* SET PROBLEM
Copy the following records verbatim, line for line.

=== ROWS ===

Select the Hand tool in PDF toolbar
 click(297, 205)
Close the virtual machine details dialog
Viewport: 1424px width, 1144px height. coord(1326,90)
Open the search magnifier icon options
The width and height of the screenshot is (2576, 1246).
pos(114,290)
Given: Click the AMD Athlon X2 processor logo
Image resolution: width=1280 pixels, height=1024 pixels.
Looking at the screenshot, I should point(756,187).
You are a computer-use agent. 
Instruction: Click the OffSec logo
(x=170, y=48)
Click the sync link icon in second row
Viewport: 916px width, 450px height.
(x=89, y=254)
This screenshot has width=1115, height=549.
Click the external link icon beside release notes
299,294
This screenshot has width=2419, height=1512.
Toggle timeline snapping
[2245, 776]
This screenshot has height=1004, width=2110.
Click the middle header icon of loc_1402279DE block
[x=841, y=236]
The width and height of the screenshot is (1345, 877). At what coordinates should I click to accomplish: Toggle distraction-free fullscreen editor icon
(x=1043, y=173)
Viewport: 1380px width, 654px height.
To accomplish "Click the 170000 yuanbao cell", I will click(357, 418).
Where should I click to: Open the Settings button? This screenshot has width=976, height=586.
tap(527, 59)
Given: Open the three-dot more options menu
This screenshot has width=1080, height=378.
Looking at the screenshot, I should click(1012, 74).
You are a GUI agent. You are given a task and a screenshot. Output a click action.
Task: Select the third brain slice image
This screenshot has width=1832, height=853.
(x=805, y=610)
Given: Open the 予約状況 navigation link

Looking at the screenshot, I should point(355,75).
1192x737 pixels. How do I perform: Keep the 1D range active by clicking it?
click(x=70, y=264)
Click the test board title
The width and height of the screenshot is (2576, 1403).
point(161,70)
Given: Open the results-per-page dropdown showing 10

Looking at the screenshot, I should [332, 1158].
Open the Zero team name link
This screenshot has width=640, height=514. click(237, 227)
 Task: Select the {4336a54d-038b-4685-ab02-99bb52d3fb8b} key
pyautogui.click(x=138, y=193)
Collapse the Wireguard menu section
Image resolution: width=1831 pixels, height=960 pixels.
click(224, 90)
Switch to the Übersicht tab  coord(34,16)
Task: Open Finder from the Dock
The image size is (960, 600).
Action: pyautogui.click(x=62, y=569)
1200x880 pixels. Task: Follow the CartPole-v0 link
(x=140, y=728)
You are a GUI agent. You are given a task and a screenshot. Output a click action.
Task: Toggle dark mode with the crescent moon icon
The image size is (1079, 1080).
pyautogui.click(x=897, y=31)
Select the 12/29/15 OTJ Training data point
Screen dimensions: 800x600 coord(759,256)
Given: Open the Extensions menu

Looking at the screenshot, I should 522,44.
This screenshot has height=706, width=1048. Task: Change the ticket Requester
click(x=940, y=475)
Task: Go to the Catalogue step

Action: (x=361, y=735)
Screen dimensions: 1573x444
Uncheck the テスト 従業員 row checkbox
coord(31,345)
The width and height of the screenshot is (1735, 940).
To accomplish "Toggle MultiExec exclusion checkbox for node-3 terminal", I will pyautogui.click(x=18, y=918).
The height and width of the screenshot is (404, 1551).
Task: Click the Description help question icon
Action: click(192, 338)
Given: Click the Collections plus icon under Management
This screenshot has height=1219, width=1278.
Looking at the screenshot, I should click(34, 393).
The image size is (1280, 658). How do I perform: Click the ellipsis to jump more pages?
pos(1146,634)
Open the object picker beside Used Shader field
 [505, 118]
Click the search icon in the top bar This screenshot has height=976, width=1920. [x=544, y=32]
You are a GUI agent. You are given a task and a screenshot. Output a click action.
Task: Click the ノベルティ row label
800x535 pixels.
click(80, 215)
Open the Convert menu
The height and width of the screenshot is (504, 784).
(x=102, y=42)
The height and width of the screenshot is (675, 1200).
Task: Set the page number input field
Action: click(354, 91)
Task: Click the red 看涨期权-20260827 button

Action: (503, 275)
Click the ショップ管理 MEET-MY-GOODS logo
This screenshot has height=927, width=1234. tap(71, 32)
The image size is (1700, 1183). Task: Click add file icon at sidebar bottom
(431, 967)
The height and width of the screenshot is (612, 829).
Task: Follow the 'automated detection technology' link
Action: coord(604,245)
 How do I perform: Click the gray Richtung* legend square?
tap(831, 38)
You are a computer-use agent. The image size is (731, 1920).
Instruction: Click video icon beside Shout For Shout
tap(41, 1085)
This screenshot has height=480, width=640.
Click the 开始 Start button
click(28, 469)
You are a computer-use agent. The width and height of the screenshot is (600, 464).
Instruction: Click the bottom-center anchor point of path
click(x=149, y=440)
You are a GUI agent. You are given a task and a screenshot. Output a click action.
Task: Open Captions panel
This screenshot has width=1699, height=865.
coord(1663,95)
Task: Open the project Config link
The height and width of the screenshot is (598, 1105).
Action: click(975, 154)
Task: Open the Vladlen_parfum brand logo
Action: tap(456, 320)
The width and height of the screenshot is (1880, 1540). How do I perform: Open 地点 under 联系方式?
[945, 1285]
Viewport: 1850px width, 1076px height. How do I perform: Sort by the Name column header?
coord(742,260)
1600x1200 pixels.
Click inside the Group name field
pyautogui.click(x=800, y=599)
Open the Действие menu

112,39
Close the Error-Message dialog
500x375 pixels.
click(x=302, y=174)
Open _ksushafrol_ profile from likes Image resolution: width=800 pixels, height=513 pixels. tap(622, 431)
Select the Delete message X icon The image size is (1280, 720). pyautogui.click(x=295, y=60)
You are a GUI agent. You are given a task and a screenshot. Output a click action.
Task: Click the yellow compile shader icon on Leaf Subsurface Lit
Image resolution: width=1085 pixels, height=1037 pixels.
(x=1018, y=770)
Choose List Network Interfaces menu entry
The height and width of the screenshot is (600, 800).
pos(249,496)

===

* RESPONSE
Select the Hand tool in PDF toolbar
 click(297, 205)
Close the virtual machine details dialog
Viewport: 1424px width, 1144px height. coord(1326,90)
Open the search magnifier icon options
The width and height of the screenshot is (2576, 1246).
pos(114,290)
Given: Click the AMD Athlon X2 processor logo
Image resolution: width=1280 pixels, height=1024 pixels.
Looking at the screenshot, I should point(756,187).
You are a computer-use agent. 
Instruction: Click the OffSec logo
(x=170, y=48)
Click the sync link icon in second row
Viewport: 916px width, 450px height.
(x=89, y=254)
This screenshot has width=1115, height=549.
Click the external link icon beside release notes
299,294
This screenshot has width=2419, height=1512.
Toggle timeline snapping
[2245, 776]
This screenshot has height=1004, width=2110.
Click the middle header icon of loc_1402279DE block
[x=841, y=236]
The width and height of the screenshot is (1345, 877). At what coordinates should I click to accomplish: Toggle distraction-free fullscreen editor icon
(x=1043, y=173)
Viewport: 1380px width, 654px height.
To accomplish "Click the 170000 yuanbao cell", I will click(357, 418).
Where should I click to: Open the Settings button? This screenshot has width=976, height=586.
tap(527, 59)
Given: Open the three-dot more options menu
This screenshot has width=1080, height=378.
Looking at the screenshot, I should click(1012, 74).
You are a GUI agent. You are given a task and a screenshot. Output a click action.
Task: Select the third brain slice image
This screenshot has width=1832, height=853.
(x=805, y=610)
Given: Open the 予約状況 navigation link

Looking at the screenshot, I should point(355,75).
1192x737 pixels. How do I perform: Keep the 1D range active by clicking it?
click(x=70, y=264)
Click the test board title
The width and height of the screenshot is (2576, 1403).
point(161,70)
Given: Open the results-per-page dropdown showing 10

Looking at the screenshot, I should [332, 1158].
Open the Zero team name link
This screenshot has width=640, height=514. click(237, 227)
 Task: Select the {4336a54d-038b-4685-ab02-99bb52d3fb8b} key
pyautogui.click(x=138, y=193)
Collapse the Wireguard menu section
Image resolution: width=1831 pixels, height=960 pixels.
click(224, 90)
Switch to the Übersicht tab  coord(34,16)
Task: Open Finder from the Dock
The image size is (960, 600).
Action: pyautogui.click(x=62, y=569)
1200x880 pixels. Task: Follow the CartPole-v0 link
(x=140, y=728)
You are a GUI agent. You are given a task and a screenshot. Output a click action.
Task: Toggle dark mode with the crescent moon icon
The image size is (1079, 1080).
pyautogui.click(x=897, y=31)
Select the 12/29/15 OTJ Training data point
Screen dimensions: 800x600 coord(759,256)
Given: Open the Extensions menu

Looking at the screenshot, I should 522,44.
This screenshot has height=706, width=1048. Task: Change the ticket Requester
click(x=940, y=475)
Task: Go to the Catalogue step

Action: (x=361, y=735)
Screen dimensions: 1573x444
Uncheck the テスト 従業員 row checkbox
coord(31,345)
The width and height of the screenshot is (1735, 940).
To accomplish "Toggle MultiExec exclusion checkbox for node-3 terminal", I will pyautogui.click(x=18, y=918).
The height and width of the screenshot is (404, 1551).
Task: Click the Description help question icon
Action: click(192, 338)
Given: Click the Collections plus icon under Management
This screenshot has height=1219, width=1278.
Looking at the screenshot, I should click(34, 393).
The image size is (1280, 658). How do I perform: Click the ellipsis to jump more pages?
pos(1146,634)
Open the object picker beside Used Shader field
 [505, 118]
Click the search icon in the top bar This screenshot has height=976, width=1920. [x=544, y=32]
You are a GUI agent. You are given a task and a screenshot. Output a click action.
Task: Click the ノベルティ row label
800x535 pixels.
click(80, 215)
Open the Convert menu
The height and width of the screenshot is (504, 784).
(x=102, y=42)
The height and width of the screenshot is (675, 1200).
Task: Set the page number input field
Action: click(354, 91)
Task: Click the red 看涨期权-20260827 button

Action: (503, 275)
Click the ショップ管理 MEET-MY-GOODS logo
This screenshot has height=927, width=1234. tap(71, 32)
The image size is (1700, 1183). Task: Click add file icon at sidebar bottom
(431, 967)
The height and width of the screenshot is (612, 829).
Task: Follow the 'automated detection technology' link
Action: coord(604,245)
 How do I perform: Click the gray Richtung* legend square?
tap(831, 38)
You are a computer-use agent. The image size is (731, 1920).
Instruction: Click video icon beside Shout For Shout
tap(41, 1085)
This screenshot has height=480, width=640.
Click the 开始 Start button
click(28, 469)
You are a computer-use agent. The width and height of the screenshot is (600, 464).
Instruction: Click the bottom-center anchor point of path
click(x=149, y=440)
You are a GUI agent. You are given a task and a screenshot. Output a click action.
Task: Open Captions panel
This screenshot has width=1699, height=865.
coord(1663,95)
Task: Open the project Config link
The height and width of the screenshot is (598, 1105).
Action: click(975, 154)
Task: Open the Vladlen_parfum brand logo
Action: tap(456, 320)
The width and height of the screenshot is (1880, 1540). How do I perform: Open 地点 under 联系方式?
[945, 1285]
Viewport: 1850px width, 1076px height. How do I perform: Sort by the Name column header?
coord(742,260)
1600x1200 pixels.
Click inside the Group name field
pyautogui.click(x=800, y=599)
Open the Действие menu

112,39
Close the Error-Message dialog
500x375 pixels.
click(x=302, y=174)
Open _ksushafrol_ profile from likes Image resolution: width=800 pixels, height=513 pixels. tap(622, 431)
Select the Delete message X icon The image size is (1280, 720). pyautogui.click(x=295, y=60)
You are a GUI agent. You are given a task and a screenshot. Output a click action.
Task: Click the yellow compile shader icon on Leaf Subsurface Lit
Image resolution: width=1085 pixels, height=1037 pixels.
(x=1018, y=770)
Choose List Network Interfaces menu entry
The height and width of the screenshot is (600, 800).
pos(249,496)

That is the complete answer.